So The Chief burned and The President walked - as far as C Block, anyway, which was home to most of Cold Mountain's hundred and fifty lifers. Life for The Pres turned out to be twelve years. He was drowned in the prison laundry in 1944. Not the Cold Mountain prison laundry; Cold Mountain closed in 1933. I don't suppose it mattered much to the inmates - wars is walls, as the cons say, and Old Sparky was every bit as lethal in his own little stone death chamber, I reckon, as he'd ever been in the storage room at Cold Mountain.
As for The Pres, someone shoved him face-first into a vat of dry-cleaning fluid and held him there. When the guards pulled him out again, his face was almost entirely gone. They had to ID him by his fingerprints. On the whole, he might have been better off with Old Sparky... but then he never would have had those extra twelve years, would he? I doubt he thought much about them, though, in the last minute or so of his life, when his lungs were trying to learn how to breathe Hexlite and lye cleanser.
They never caught whoever did for him. By then I was out of the corrections line of work, but Harry Terwilliger wrote and told me. "He got commuted mostly because he was white," Harry wrote, "but he got it in the end, just the same. I just think of it as a long stay of execution that finally ran out."

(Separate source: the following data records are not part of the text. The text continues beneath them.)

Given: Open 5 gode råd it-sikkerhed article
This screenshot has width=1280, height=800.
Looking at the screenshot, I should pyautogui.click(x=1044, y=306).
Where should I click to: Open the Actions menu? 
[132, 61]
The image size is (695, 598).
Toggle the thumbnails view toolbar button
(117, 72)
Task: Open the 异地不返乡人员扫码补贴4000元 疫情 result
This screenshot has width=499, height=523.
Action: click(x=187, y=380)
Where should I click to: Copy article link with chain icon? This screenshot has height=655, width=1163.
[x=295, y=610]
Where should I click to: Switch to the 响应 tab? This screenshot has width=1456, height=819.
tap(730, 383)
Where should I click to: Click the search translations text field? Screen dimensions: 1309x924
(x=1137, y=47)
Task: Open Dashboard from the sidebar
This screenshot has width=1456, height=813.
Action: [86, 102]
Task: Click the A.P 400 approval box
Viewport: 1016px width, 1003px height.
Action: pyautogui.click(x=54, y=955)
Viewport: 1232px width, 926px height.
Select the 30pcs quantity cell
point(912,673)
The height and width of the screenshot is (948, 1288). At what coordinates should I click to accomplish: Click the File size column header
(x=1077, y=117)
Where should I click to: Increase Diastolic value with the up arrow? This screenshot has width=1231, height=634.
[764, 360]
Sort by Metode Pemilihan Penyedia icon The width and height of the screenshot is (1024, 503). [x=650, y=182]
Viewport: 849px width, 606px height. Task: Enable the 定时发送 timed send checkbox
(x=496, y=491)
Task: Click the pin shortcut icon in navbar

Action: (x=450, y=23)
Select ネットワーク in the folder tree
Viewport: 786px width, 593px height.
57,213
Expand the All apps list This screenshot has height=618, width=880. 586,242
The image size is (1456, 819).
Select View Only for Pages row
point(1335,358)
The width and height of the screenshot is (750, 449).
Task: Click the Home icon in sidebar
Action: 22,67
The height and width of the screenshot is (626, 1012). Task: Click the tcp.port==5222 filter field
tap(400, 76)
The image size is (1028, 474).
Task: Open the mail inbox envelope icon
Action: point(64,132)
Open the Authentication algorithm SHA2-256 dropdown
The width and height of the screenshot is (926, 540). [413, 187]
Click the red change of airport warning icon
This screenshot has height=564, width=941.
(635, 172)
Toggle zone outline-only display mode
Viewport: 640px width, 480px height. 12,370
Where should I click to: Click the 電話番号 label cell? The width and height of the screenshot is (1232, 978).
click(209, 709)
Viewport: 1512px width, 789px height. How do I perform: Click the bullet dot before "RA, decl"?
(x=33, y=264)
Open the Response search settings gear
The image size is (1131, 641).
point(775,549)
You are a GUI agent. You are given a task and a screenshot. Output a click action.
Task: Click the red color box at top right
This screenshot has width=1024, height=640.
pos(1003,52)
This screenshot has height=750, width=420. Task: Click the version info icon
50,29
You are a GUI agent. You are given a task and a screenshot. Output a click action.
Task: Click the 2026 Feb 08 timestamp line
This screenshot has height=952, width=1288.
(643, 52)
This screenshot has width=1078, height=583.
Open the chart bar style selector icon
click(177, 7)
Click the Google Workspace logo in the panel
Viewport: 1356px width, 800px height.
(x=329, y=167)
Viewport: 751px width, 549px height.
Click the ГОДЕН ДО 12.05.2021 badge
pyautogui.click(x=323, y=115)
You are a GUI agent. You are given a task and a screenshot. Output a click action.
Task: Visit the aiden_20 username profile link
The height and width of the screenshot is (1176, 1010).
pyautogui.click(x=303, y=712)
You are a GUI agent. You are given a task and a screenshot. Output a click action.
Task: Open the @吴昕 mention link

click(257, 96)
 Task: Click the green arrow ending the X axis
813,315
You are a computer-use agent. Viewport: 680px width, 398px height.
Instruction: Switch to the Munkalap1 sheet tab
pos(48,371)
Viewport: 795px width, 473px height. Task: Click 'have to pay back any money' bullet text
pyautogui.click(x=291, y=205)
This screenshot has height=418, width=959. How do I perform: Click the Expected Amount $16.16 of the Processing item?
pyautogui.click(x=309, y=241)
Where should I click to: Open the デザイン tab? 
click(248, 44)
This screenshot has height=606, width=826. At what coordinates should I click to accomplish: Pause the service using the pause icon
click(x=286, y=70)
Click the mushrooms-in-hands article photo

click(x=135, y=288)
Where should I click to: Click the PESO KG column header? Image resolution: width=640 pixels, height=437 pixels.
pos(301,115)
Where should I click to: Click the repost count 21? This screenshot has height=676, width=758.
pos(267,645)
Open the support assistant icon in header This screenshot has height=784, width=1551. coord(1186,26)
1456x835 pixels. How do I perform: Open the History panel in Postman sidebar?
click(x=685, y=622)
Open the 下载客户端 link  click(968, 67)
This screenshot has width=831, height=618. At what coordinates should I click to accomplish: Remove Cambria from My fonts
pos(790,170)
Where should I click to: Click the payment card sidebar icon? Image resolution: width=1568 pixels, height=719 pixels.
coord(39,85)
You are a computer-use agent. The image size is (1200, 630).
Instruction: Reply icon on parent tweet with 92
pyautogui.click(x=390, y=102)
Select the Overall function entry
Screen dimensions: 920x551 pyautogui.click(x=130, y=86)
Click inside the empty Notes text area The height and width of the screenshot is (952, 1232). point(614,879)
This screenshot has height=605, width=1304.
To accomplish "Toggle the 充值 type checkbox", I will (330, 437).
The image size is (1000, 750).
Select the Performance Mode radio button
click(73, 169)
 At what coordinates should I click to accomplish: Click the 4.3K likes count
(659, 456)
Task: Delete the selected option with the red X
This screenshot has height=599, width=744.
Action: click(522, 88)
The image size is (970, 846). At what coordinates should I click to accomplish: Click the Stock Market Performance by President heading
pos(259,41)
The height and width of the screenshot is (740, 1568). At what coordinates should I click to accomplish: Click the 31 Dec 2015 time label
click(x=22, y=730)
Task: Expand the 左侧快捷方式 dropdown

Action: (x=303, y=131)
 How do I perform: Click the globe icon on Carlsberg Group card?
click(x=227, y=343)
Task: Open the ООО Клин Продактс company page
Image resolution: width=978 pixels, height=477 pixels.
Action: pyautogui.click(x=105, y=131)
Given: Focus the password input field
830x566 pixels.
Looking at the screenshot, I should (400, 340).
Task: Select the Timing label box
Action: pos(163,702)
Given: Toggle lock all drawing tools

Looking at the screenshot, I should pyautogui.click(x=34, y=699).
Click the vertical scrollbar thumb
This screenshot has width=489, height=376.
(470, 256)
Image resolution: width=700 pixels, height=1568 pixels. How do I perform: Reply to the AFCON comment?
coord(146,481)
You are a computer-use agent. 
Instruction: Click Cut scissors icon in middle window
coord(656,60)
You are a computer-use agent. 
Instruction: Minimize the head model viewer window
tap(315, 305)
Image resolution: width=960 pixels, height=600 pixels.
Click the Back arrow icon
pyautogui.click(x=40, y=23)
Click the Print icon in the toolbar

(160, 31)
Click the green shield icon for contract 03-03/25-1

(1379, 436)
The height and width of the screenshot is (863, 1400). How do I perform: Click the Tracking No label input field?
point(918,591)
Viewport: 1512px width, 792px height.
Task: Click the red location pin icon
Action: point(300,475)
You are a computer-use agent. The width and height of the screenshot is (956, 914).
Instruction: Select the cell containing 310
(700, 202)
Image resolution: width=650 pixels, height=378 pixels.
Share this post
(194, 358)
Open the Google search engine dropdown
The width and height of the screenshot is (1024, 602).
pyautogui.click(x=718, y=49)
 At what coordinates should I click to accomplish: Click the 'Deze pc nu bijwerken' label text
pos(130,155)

There was a quiet time for us in E Block, once The Pres was gone. Harry and Dean were temporarily reassigned, and it was just me, Brutal, and Percy on the Green Mile for a little bit. Which actually meant just me and Brutal, because Percy kept pretty much to himself. I tell you, that young man was a genius at finding things not to do. And every so often (but only when Percy wasn't around), the other guys would show up to have what Harry liked to call "a good gab." On many of these occasions the mouse would also show up. We'd feed him and he'd sit there eating, just as solemn as Solomon, watching us with his bright little oilspot eyes.
That was a good few weeks, calm and easy even with Percy's more than occasional carping. But all good things come to an end, and on a rainy Monday in late July - have I told you how rainy and dank that summer was? - I found myself sitting on the bunk of an open cell and waiting for Eduard Delacroix.
He came with an unexpected bang. The door leading into the exercise yard slammed open, letting in a flood of light, there was a confused rattle of chains, a frightened voice babbling away in a mixture of English and Cajun French (a patois the cons at Cold Mountain used to call da bayou), and Brutal hollering, 'Hey! Quit it! For Chrissakes! Quit it, Percy!'
I had been half-dozing on what was to become Delacroix's bunk, but I was up in a hurry, my heart slugging away hard in my chest. Noise of that kind on E Block almost never happened until Percy came; he brought it along with him like a bad smell.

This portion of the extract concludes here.